Task brief -> Collect all lines containing the word "computer" from the data.

Records from a data source

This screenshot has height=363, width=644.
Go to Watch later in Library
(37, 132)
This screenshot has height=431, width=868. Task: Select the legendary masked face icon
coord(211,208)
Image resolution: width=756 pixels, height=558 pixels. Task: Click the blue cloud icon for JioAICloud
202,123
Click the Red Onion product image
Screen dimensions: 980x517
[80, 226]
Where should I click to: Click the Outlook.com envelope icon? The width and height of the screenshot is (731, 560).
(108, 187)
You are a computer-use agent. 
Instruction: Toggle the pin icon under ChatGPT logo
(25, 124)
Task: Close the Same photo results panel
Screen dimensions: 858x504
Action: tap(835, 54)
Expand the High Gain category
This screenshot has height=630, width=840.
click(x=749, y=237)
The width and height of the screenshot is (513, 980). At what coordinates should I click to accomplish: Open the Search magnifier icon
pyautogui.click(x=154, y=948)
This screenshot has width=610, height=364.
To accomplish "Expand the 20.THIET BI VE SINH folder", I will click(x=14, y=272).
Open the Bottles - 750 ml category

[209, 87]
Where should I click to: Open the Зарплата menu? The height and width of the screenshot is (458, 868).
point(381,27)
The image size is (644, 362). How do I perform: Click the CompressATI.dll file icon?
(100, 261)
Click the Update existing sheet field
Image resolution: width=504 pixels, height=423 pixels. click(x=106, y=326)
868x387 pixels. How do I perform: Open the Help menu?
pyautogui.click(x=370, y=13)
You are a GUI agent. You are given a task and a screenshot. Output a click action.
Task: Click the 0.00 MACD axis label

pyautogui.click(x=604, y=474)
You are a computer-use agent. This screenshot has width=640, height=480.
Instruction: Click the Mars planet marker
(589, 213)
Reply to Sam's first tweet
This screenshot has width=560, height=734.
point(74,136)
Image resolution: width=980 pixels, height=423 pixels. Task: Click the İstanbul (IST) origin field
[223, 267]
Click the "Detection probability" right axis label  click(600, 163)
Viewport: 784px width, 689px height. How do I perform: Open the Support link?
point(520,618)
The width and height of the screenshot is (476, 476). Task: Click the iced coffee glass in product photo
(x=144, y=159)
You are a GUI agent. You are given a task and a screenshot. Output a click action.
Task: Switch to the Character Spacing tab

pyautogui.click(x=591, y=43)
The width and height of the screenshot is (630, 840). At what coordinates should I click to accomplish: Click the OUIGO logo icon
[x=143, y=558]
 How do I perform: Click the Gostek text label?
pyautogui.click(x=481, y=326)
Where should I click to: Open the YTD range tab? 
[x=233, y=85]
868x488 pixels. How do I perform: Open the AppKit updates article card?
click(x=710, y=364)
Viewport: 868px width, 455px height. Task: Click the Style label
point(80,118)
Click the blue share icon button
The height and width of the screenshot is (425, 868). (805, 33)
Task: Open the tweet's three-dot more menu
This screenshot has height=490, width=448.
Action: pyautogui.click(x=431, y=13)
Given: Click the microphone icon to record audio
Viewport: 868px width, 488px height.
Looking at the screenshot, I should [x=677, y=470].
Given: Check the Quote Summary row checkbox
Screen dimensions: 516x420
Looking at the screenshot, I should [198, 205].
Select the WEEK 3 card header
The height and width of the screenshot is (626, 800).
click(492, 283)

Task solution ->
You are a computer-use agent. 
You are a computer-use agent. This screenshot has width=640, height=480.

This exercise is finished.